Every line with the word "Robert" in it should be extracted from the data that follows.

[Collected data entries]
* * *

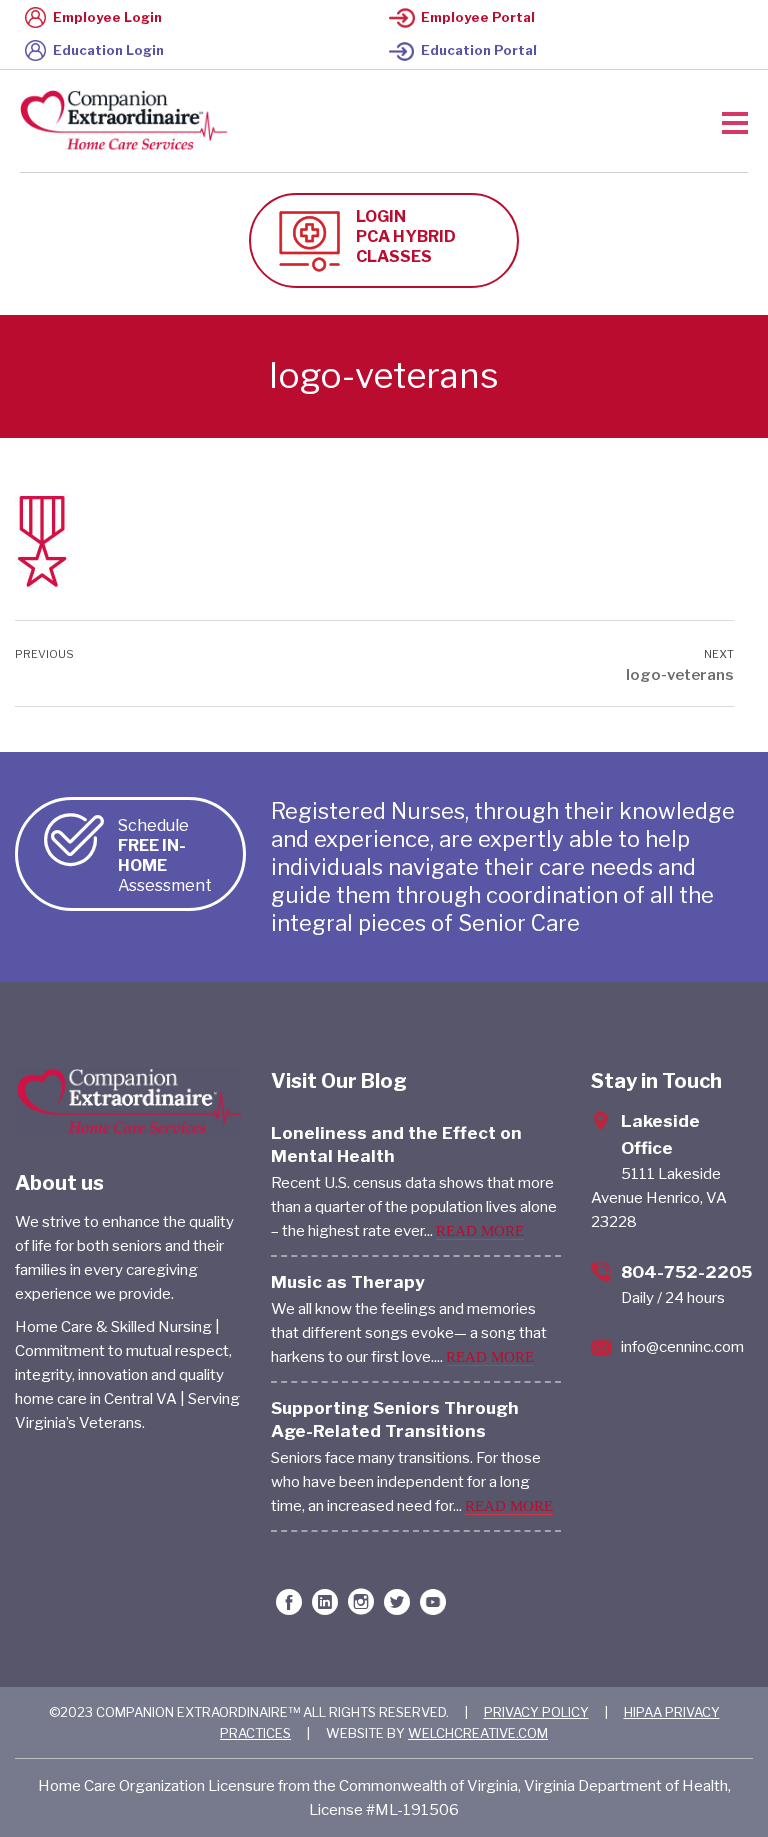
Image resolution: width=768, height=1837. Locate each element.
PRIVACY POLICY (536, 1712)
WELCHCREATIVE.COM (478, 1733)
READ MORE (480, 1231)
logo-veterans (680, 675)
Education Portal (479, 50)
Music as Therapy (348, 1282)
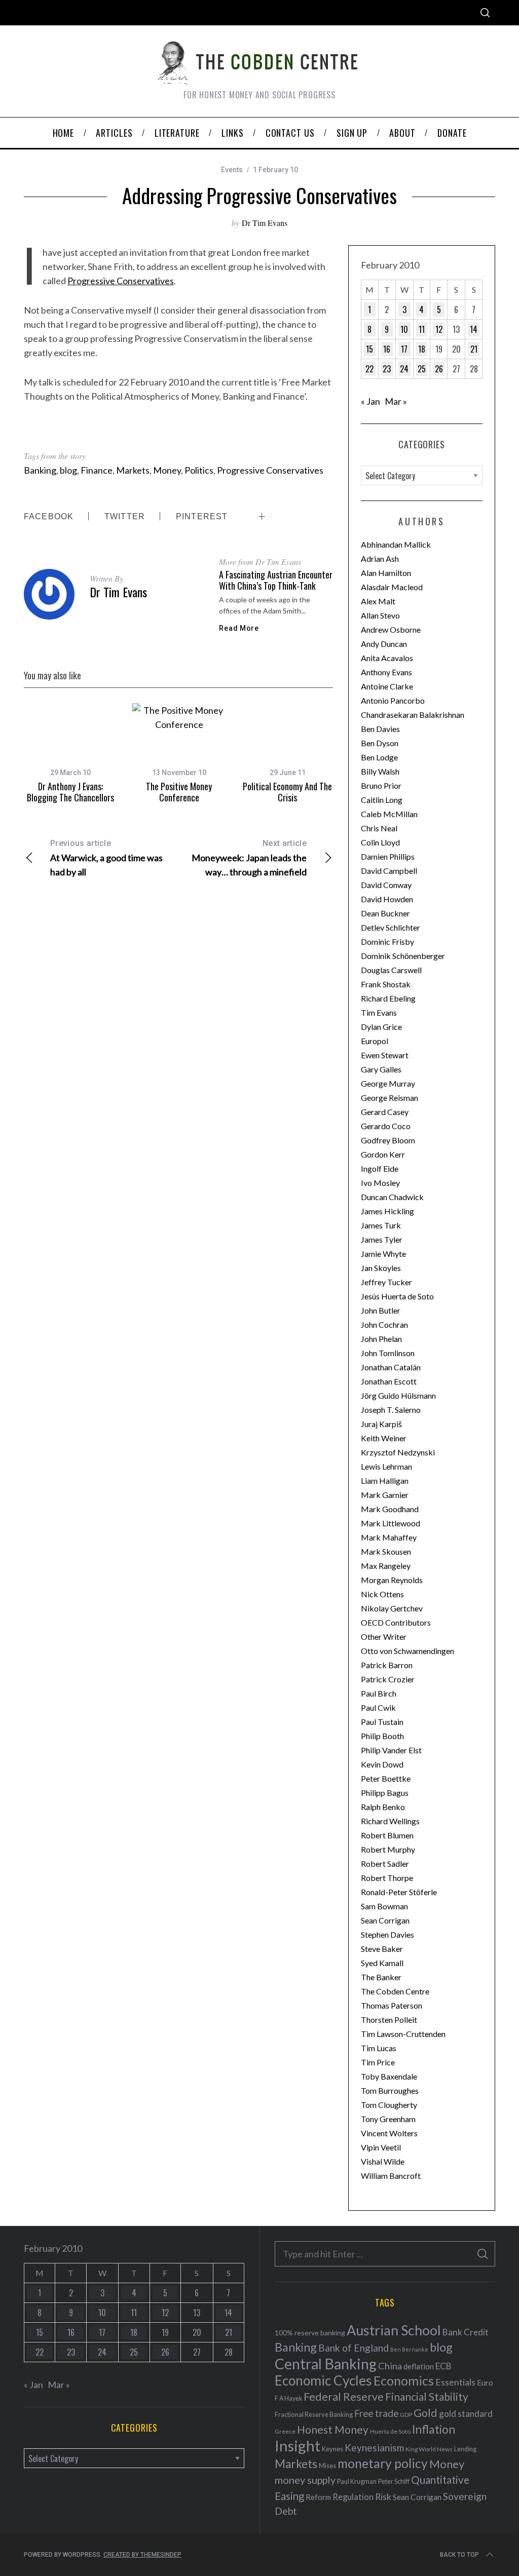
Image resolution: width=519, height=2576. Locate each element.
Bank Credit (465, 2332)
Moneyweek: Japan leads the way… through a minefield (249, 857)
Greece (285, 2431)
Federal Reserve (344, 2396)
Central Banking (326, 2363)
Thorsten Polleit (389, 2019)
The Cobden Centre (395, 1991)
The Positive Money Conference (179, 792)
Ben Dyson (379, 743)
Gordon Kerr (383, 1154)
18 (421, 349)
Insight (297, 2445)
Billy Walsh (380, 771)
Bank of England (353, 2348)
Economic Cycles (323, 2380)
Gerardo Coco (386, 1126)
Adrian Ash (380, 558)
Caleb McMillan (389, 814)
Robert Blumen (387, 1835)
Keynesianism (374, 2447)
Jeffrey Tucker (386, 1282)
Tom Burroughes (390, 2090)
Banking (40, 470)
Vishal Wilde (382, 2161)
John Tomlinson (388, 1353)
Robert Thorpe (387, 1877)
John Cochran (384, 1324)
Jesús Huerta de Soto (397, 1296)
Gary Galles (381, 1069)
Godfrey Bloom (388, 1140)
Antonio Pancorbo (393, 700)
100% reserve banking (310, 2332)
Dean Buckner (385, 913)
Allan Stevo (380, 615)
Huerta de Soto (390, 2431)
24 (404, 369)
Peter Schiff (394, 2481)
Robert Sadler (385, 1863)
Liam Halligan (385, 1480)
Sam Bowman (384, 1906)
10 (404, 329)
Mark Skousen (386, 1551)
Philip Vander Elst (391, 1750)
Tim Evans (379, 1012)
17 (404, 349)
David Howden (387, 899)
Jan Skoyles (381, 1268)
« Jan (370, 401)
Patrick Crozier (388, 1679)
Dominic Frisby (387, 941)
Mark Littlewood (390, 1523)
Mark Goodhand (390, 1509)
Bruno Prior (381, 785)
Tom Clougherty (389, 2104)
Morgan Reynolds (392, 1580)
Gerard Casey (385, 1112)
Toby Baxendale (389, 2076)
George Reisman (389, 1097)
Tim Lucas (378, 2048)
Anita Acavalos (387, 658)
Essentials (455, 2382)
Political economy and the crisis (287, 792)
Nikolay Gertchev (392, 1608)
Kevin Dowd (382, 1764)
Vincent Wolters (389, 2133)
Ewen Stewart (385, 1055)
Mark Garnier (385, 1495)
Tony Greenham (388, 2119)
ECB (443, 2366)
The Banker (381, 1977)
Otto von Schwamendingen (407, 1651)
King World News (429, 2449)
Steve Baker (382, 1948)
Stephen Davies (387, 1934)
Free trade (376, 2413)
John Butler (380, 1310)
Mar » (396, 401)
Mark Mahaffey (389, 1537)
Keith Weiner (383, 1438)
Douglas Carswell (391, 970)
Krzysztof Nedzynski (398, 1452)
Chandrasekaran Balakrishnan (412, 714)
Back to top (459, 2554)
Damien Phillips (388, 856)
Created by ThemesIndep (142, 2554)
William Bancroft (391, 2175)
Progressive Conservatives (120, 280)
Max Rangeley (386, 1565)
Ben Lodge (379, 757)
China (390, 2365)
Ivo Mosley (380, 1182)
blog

* * *

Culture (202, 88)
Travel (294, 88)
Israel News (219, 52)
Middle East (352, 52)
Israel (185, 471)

* * *

RESULT »
Robert Blumen (387, 1835)
Robert Thorpe (387, 1877)
Robert Sadler (385, 1863)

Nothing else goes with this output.